Según esa tradición devota, la Virgen prometió liberar del Purgatorio a todas las almas que hayan vestido el escapulario durante su vida, el sábado siguiente a la muerte de la persona y llevarlos al cielo, creencia que ha sido respaldada por los Pontífices. Por este motivo la iconografía principal de la Virgen se muestra siempre portando dicho escapulario.

saf 140921 0116España es uno de los países donde más arraigada está esta advocación. Los pescadores han nombrado a la Virgen del Carmelo su protectora y, además, la Marina Española le ha concedido el título de Patrona, razón por la cual, la Virgen del Carmen es conocida como «la estrella de los mares».

Prácticamente todos los pueblos y ciudades de la costa española rinden culto religioso a la Virgen del Carmen, organizándose procesiones y vistosas romerías marítimas portando su imagen cada 16 de julio.

Sin embargo, no solo el mar le rinde sus honores, también tierra adentro, desde muy antiguo, la devoción a la Virgen del Carmen está enraizada en nuestros cultos de manera muy significativa.

En Tábara, desde muy antiguo, se viene venerando a esta imagen, especialmente desde que allá por el año 1948, D. Manuel Casas (Roblico), tras una intervención quirúrgica bastante complicada se encomendara a La Virgen del Carmen y tras superar toda dolencia, decidió donar para la iglesia de Tábara la imagen que hoy veneramos. Esto trajo consigo la creación de una cofradía, que a día de hoy es la más numerosa, fervorosa y entusiasta de esta Virgen, por lo que se sigue celebrando esta tradición respetando los estatutos que en su día se crearon.

saf 140921 0119El principal punto de estos estatutos, es la celebración de la festividad, que no es precisamente el 16 de julio como en todo el mundo. Se quería honrar a la Virgen del

Carmelo por todo lo alto y el 16 de julio el pueblo entero se encontraba en plena faena de recolección y era complicado sacar tiempo para preparar una festividad como la Virgen se merecía, así que se decide por

estatutos que la festividad se celebre el penúltimo domingo del mes de septiembre, fechas ya más tranquilas para celebrar una de las fiestas más entrañables del pueblo, que aún hoy sigue fiel a la tradición y consigue, año tras año, celebrar un multitudinario homenaje a la Virgen del Carmelo.

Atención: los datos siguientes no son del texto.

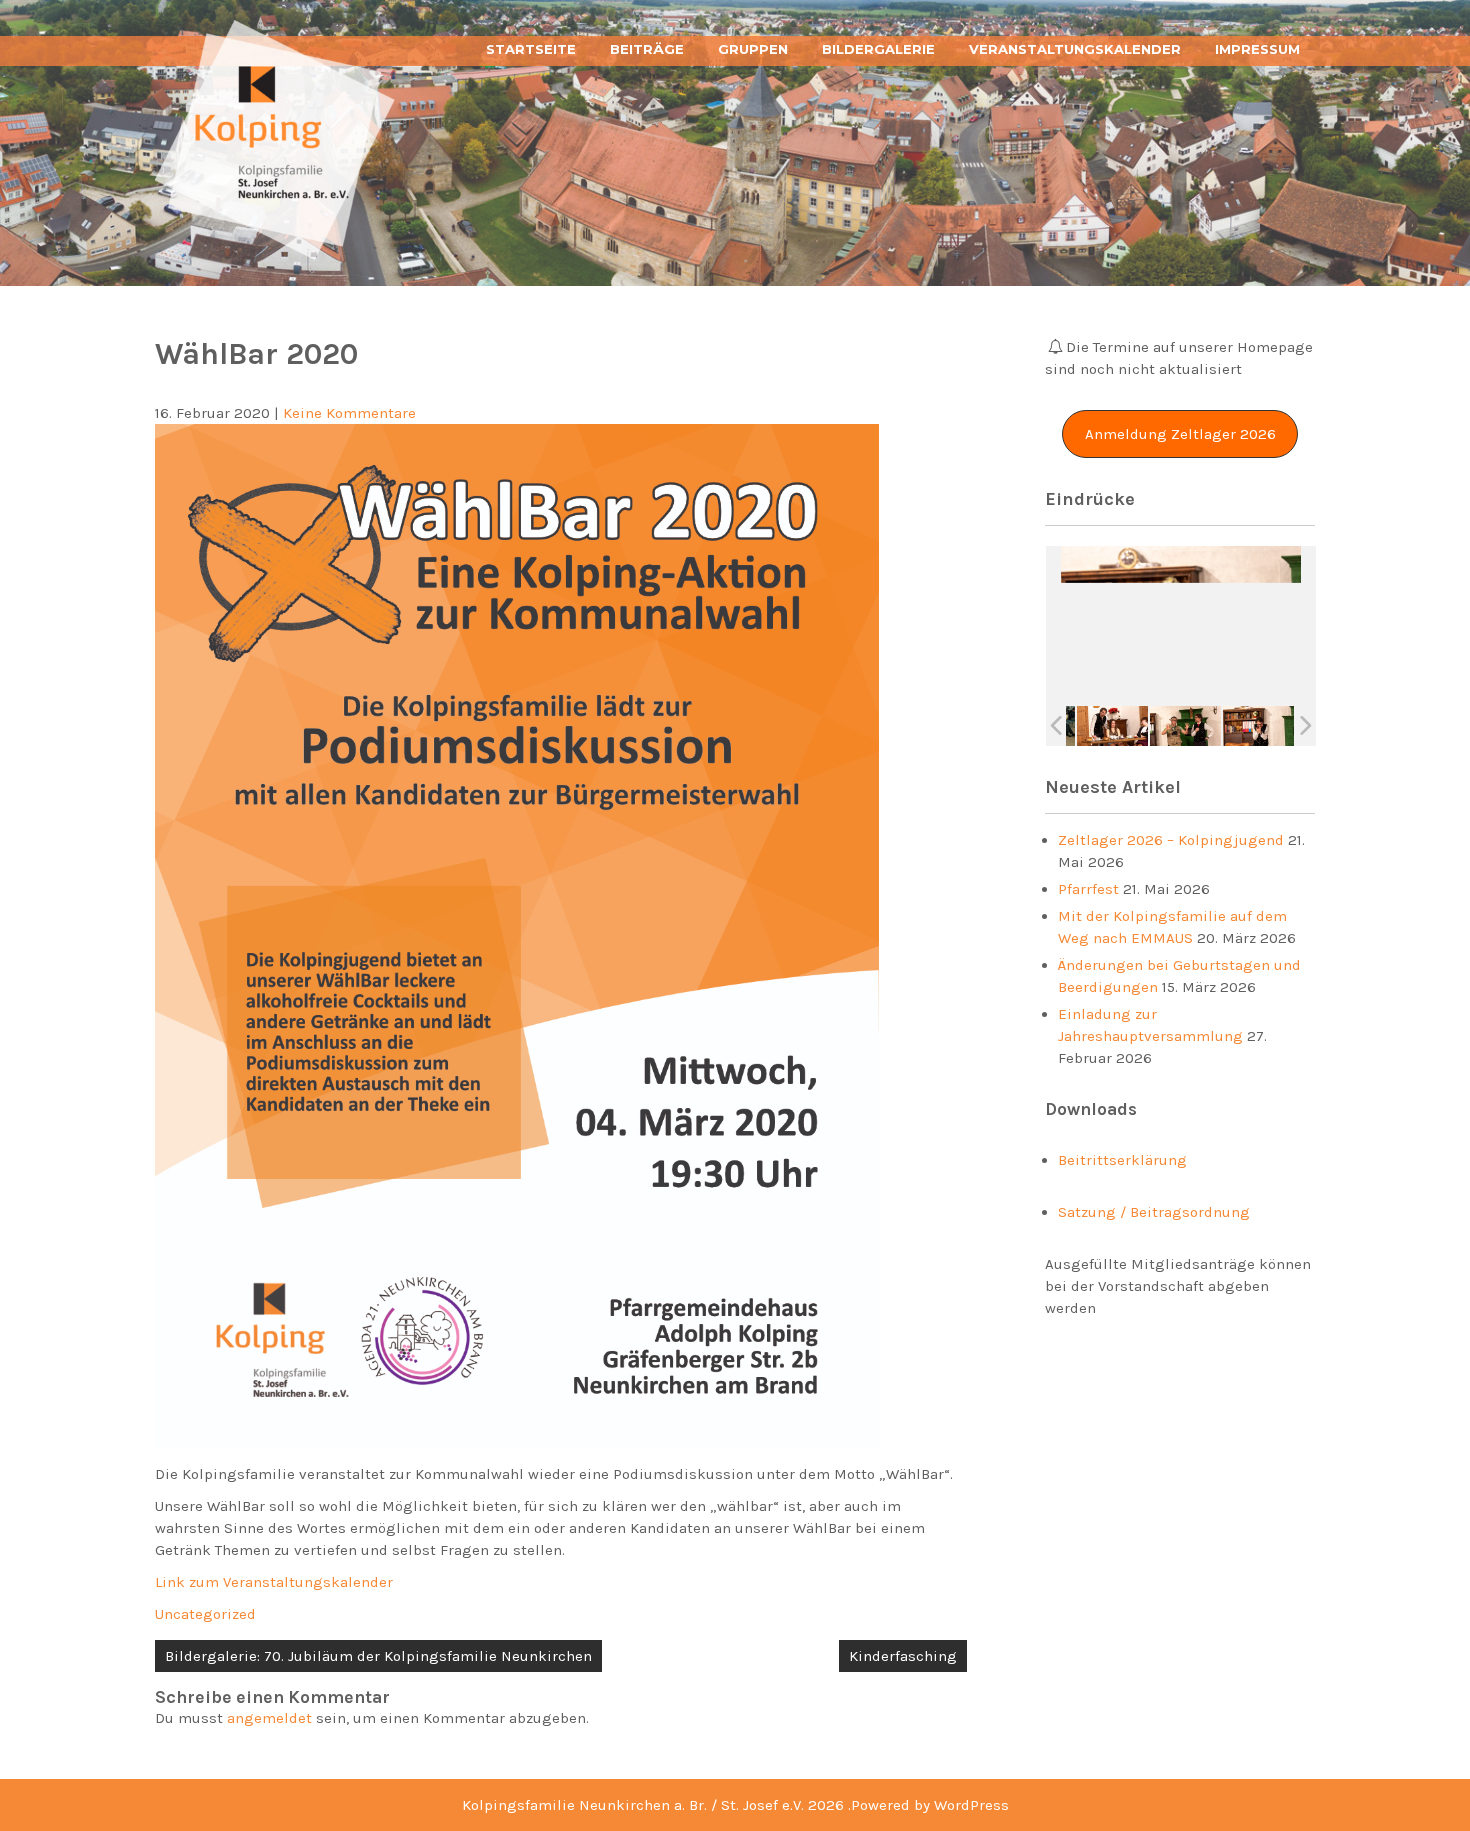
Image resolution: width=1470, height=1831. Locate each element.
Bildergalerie (878, 49)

Tal como manda la tradición, los danzantes de paloteo se acercan hasta la puerta del Mayordomo, este año Benigno y Mary, y les reciben danzando un “lazo”, para, a continuación, tras ser agasajados por el mayordomo con un pequeño ágape,  presidir la comitiva que se acerca hasta la casa del cura y le reciben danzando otro “lazo” y todos juntos se dirigen hacia la iglesia donde espera gran parte del público y los danzantes les regalan un nuevo baile.

Terminado este acto, se dirigen a la iglesia donde les está esperando la Virgen engalanada con multitud de flores que sus cofrades han recolectado especialmente para este día.

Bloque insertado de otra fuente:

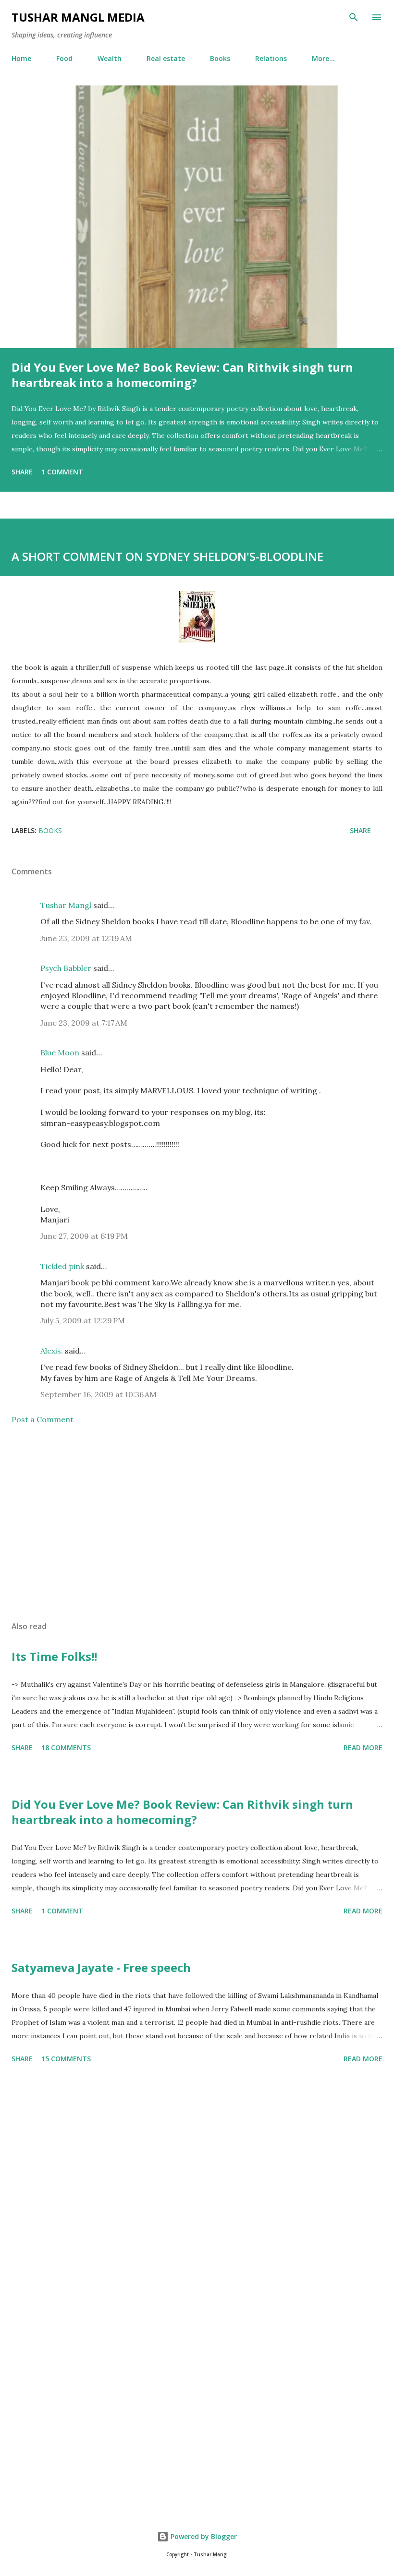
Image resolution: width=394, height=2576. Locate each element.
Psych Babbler (65, 968)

saf 140921 0147La misa, como en las grandes solemnidades, y esta lo es por antonomasia,  es cantada, en esta ocasión el grupo “La Tarasca” de Zamora, ha interpretado una hermosa misa castellana, para a continuación, proceder a la multitudinaria procesión, donde, de nuevo los danzantes presiden la ceremonia, danzando a lo largo del recorrido, para cumplir con la tradición y ya al final de la procesión, tras subastar los brazos delas andas para introducir de nuevo a la Virgen en su trono, se reparten los ramos de flores que han adornado a la imagen durante todo el día y la gente se agolpa para adquirir uno y es todo un espectáculo digno de estudio.

El día continua festivo y ya por la tarde, en el edifico del reloj, el Mayordomo ofrece a todo el pueblo un pequeño ágape donde no puede faltar la limonada, y ya para concluir la fiesta, en la plaza del reloj ameniza la tarde una charanga que pone en danza a mayores y chicos con canciones y bailes de toda la vida, donde el pasodoble y, sobretodo, la jota tienen un lugar prioritario.